What are the benefits of applicative parsing over monadic parsing?

haskell monads parsec applicative

12,029

Solution 1

The main difference between monadic and applicative parsing is in how sequential composition is handled. In the case of an applicative parser, we use (<*>), whereas with a monad we use (>>=).

(<*>) :: Parser (a -> b) -> Parser a -> Parser b
(>>=) :: Parser a -> (a -> Parser b) -> Parser b

The monadic approach is more flexible, because it allows the grammar of the second part to depend on the result from the first one, but we rarely need this extra flexibility in practice.

You might think that having some extra flexibility can't hurt, but in reality it can. It prevents us from doing useful static analysis on a parser without running it. For example, let's say we want to know whether a parser can match the empty string or not, and what the possible first characters can be in a match. We want functions

empty :: Parser a -> Bool
first :: Parser a -> Set Char

With an applicative parser, we can easily answer this question. (I'm cheating a little here. Imagine we have a data constructors corresponding to (<*>) and (>>=) in our candidate parser "languages").

• **The request**:
Write out the stretch of the parsing text from "(<*>) :: Parser" through "flexibility in practice.", swapping "flexible" for "expressive".

• **Given entries**:
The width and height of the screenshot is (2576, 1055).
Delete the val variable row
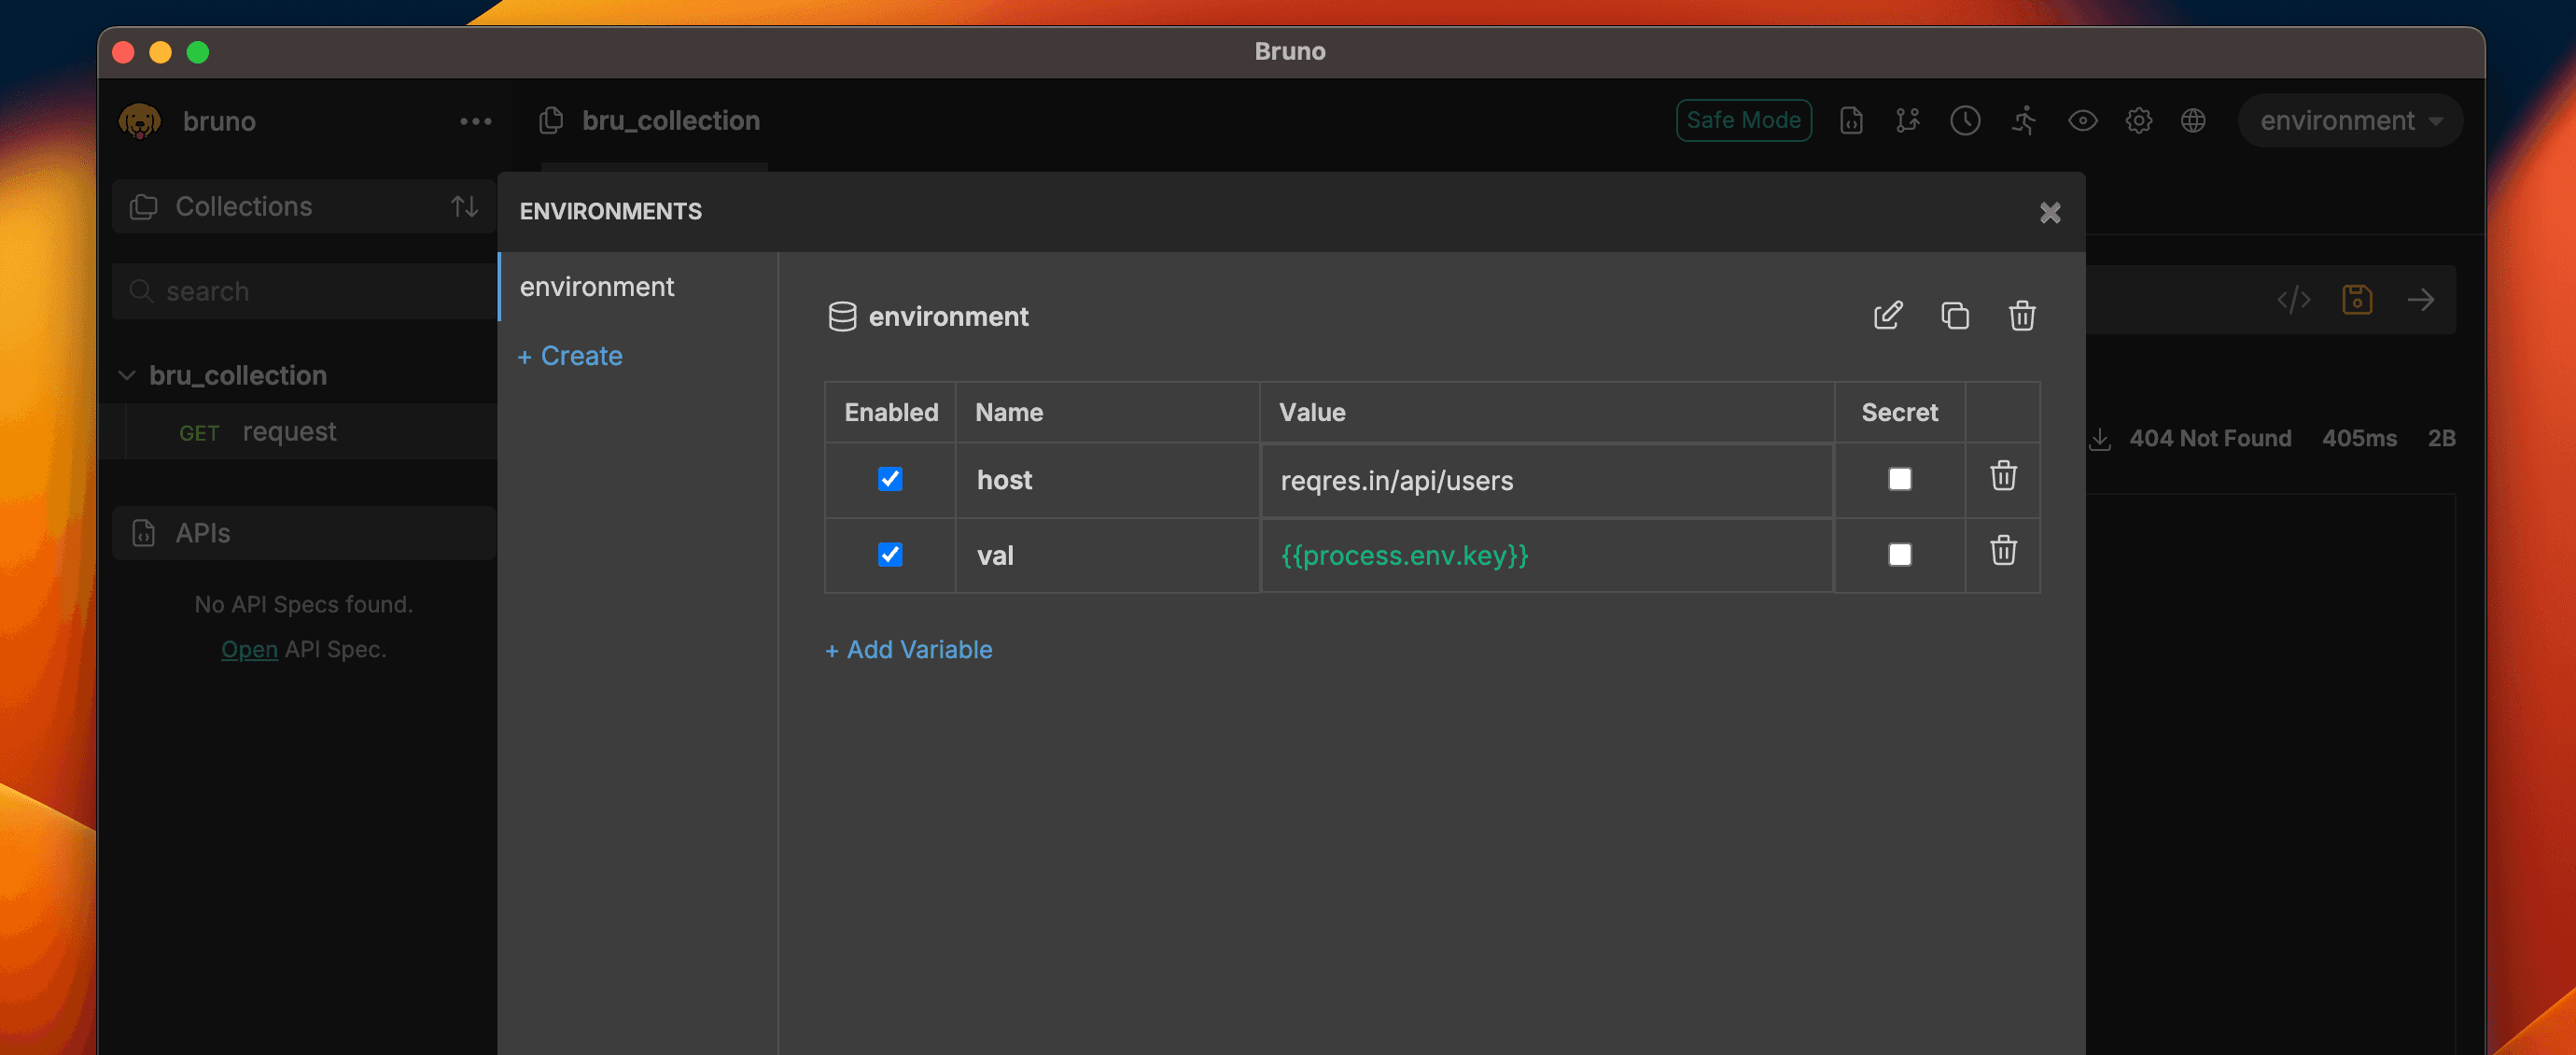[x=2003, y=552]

==

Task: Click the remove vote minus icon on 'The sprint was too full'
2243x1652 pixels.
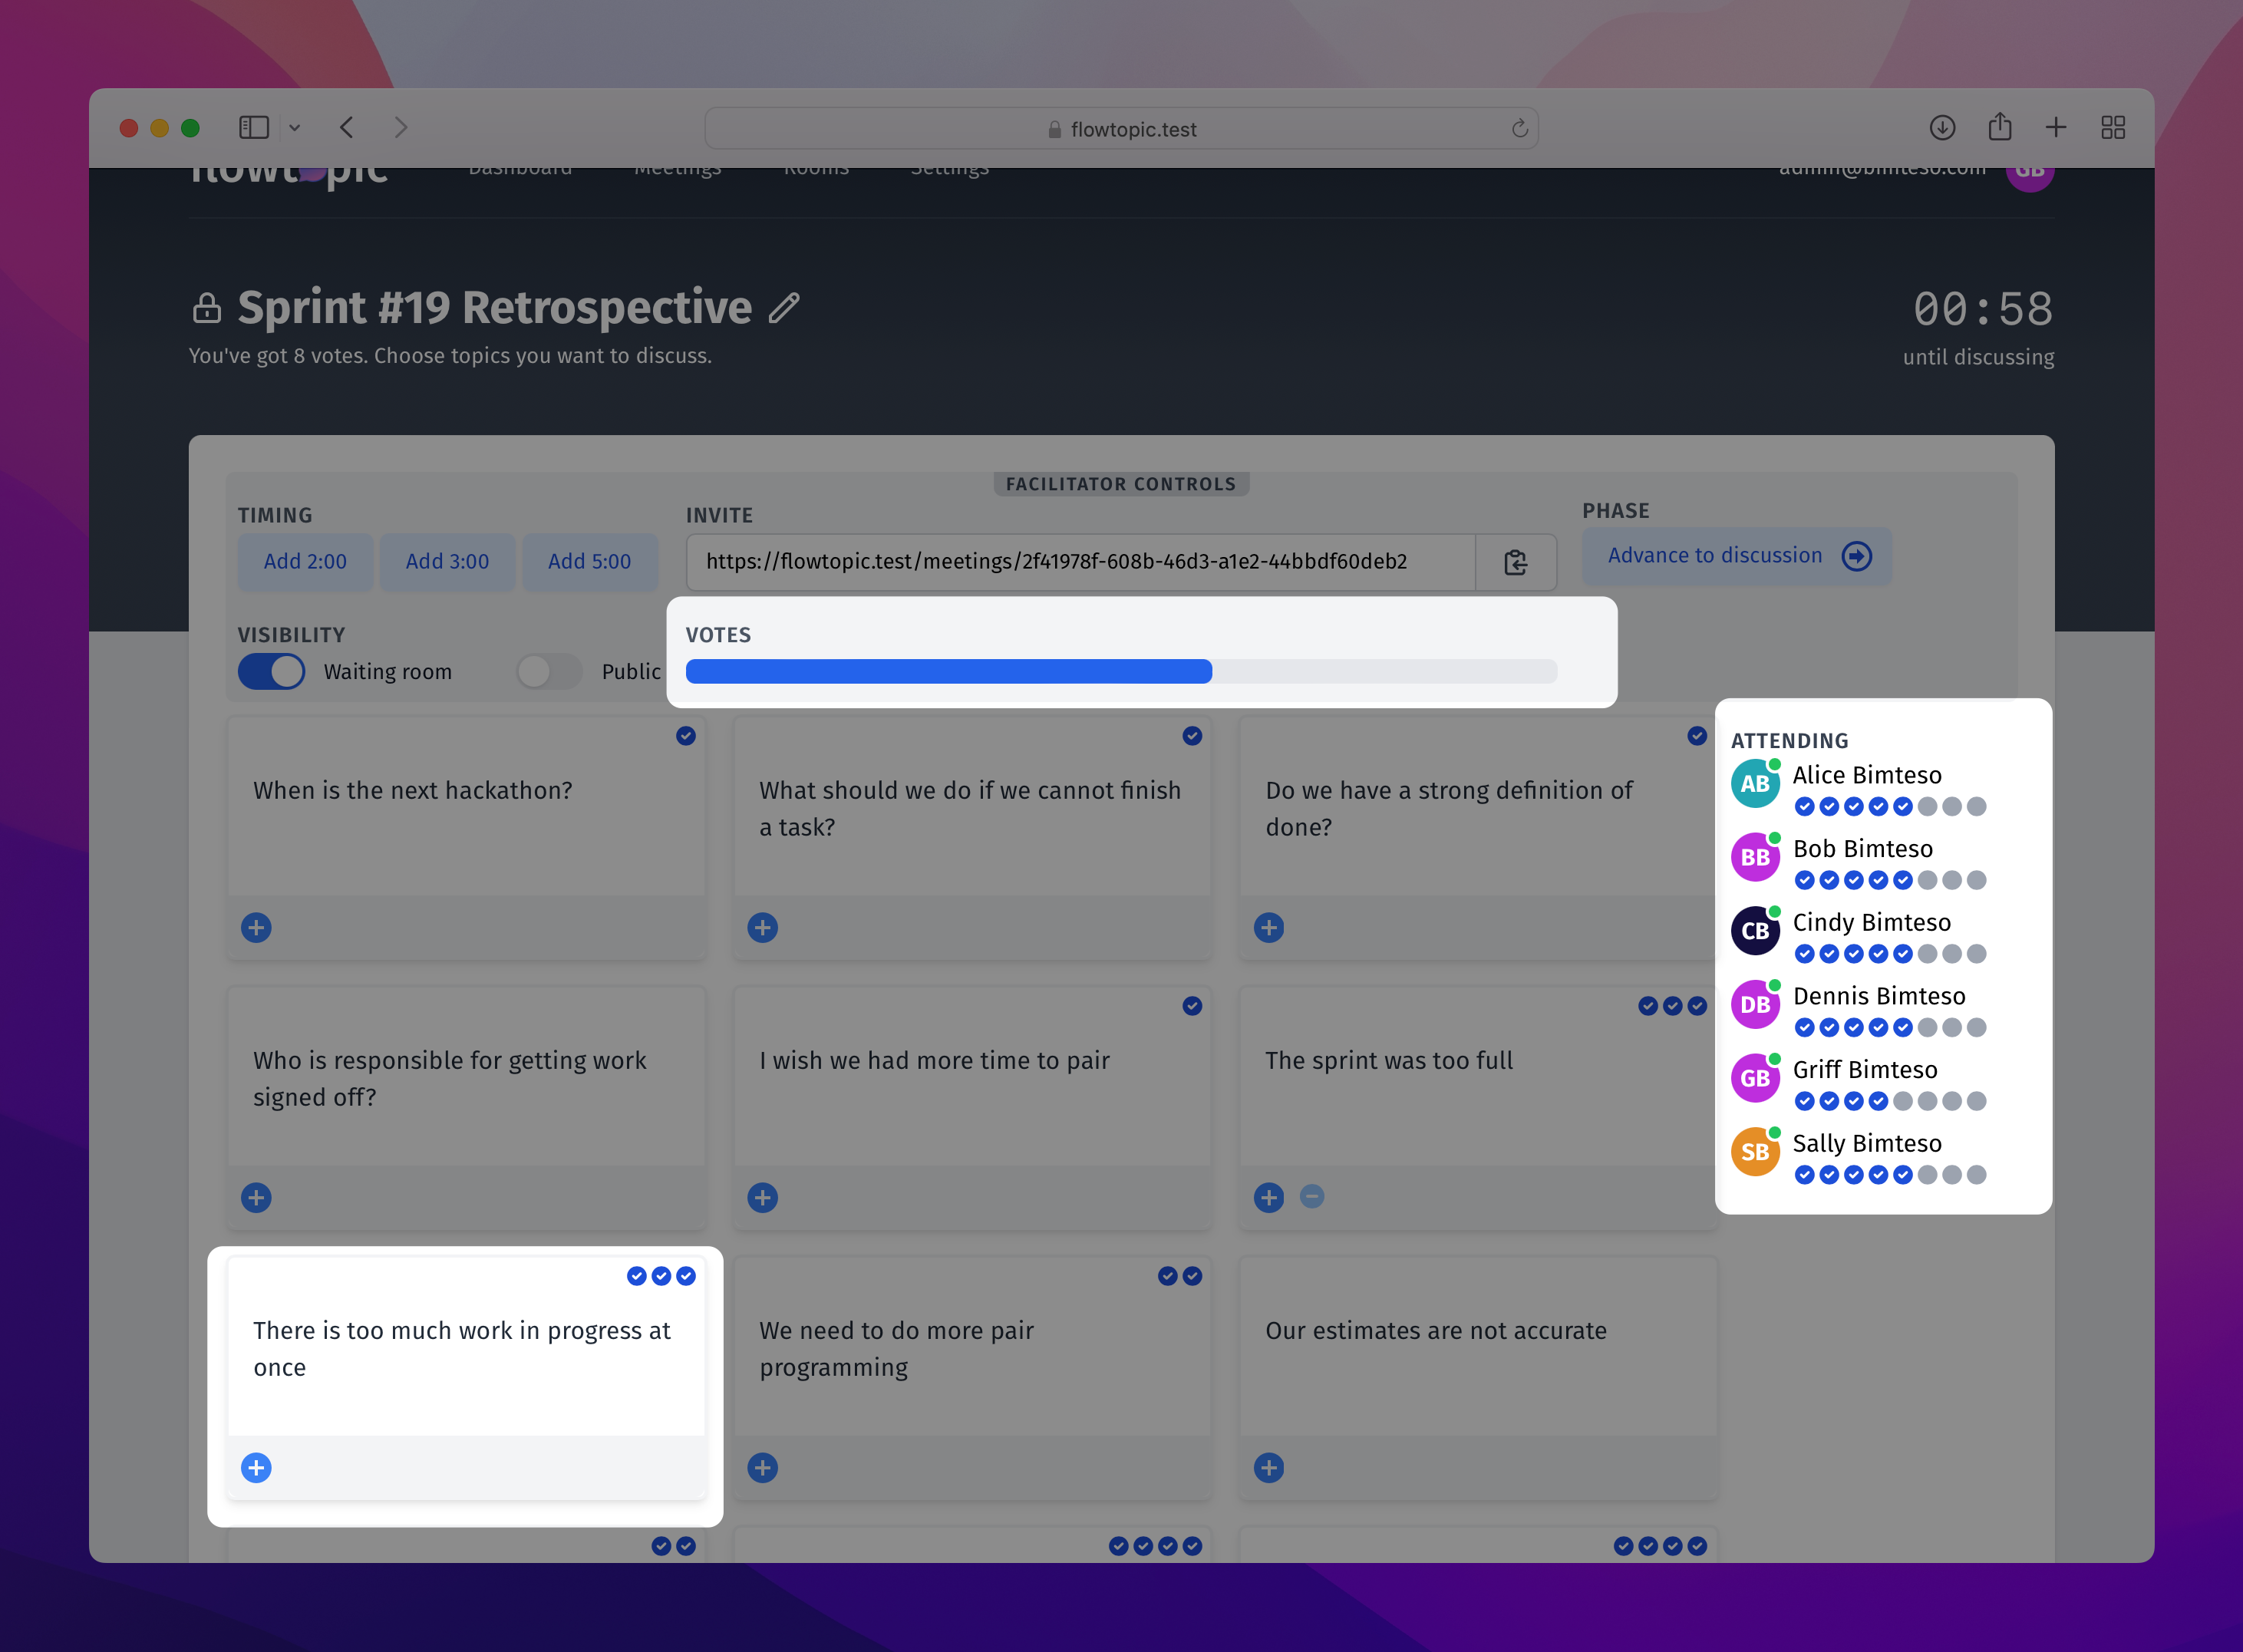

• **The completed task**:
(<*>) :: Parser (a -> b) -> Parser a -> Parser b
(>>=) :: Parser a -> (a -> Parser b) -> Parser b

The monadic approach is more expressive, because it allows the grammar of the second part to depend on the result from the first one, but we rarely need this extra flexibility in practice.